EXTRACTED MATERIAL »
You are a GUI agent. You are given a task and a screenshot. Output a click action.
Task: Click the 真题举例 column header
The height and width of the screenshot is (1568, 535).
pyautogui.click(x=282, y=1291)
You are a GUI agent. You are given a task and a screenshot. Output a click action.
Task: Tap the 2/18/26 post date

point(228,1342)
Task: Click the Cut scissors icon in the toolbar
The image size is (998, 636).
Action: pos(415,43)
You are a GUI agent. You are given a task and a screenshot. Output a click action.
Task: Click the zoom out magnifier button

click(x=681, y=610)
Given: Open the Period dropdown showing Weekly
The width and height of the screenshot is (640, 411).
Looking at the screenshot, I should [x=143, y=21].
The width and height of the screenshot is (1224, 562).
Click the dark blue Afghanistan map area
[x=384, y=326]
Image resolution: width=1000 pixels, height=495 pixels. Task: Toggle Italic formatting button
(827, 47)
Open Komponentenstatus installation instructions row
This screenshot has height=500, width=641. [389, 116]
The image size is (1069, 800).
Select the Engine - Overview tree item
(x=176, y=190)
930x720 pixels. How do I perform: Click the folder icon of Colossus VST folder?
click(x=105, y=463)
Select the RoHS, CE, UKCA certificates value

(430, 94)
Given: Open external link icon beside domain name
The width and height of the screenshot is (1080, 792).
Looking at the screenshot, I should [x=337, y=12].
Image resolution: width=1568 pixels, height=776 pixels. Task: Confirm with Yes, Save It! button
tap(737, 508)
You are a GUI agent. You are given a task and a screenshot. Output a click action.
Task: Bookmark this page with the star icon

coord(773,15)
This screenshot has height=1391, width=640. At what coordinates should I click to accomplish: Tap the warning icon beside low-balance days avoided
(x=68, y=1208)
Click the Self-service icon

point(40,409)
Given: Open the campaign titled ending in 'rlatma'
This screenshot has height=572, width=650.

INSTRUCTIONS FOR THE TASK » Write the lines out again exactly, beginning at the line that contains "Task: Click the zoom out magnifier button" and stopping only at the final line of the listing above.

ANSWER BELOW »
Task: Click the zoom out magnifier button

click(x=681, y=610)
Given: Open the Period dropdown showing Weekly
The width and height of the screenshot is (640, 411).
Looking at the screenshot, I should [x=143, y=21].
The width and height of the screenshot is (1224, 562).
Click the dark blue Afghanistan map area
[x=384, y=326]
Image resolution: width=1000 pixels, height=495 pixels. Task: Toggle Italic formatting button
(827, 47)
Open Komponentenstatus installation instructions row
This screenshot has height=500, width=641. [389, 116]
The image size is (1069, 800).
Select the Engine - Overview tree item
(x=176, y=190)
930x720 pixels. How do I perform: Click the folder icon of Colossus VST folder?
click(x=105, y=463)
Select the RoHS, CE, UKCA certificates value

(430, 94)
Given: Open external link icon beside domain name
The width and height of the screenshot is (1080, 792).
Looking at the screenshot, I should [x=337, y=12].
Image resolution: width=1568 pixels, height=776 pixels. Task: Confirm with Yes, Save It! button
tap(737, 508)
You are a GUI agent. You are given a task and a screenshot. Output a click action.
Task: Bookmark this page with the star icon

coord(773,15)
This screenshot has height=1391, width=640. At what coordinates should I click to accomplish: Tap the warning icon beside low-balance days avoided
(x=68, y=1208)
Click the Self-service icon

point(40,409)
Given: Open the campaign titled ending in 'rlatma'
This screenshot has height=572, width=650.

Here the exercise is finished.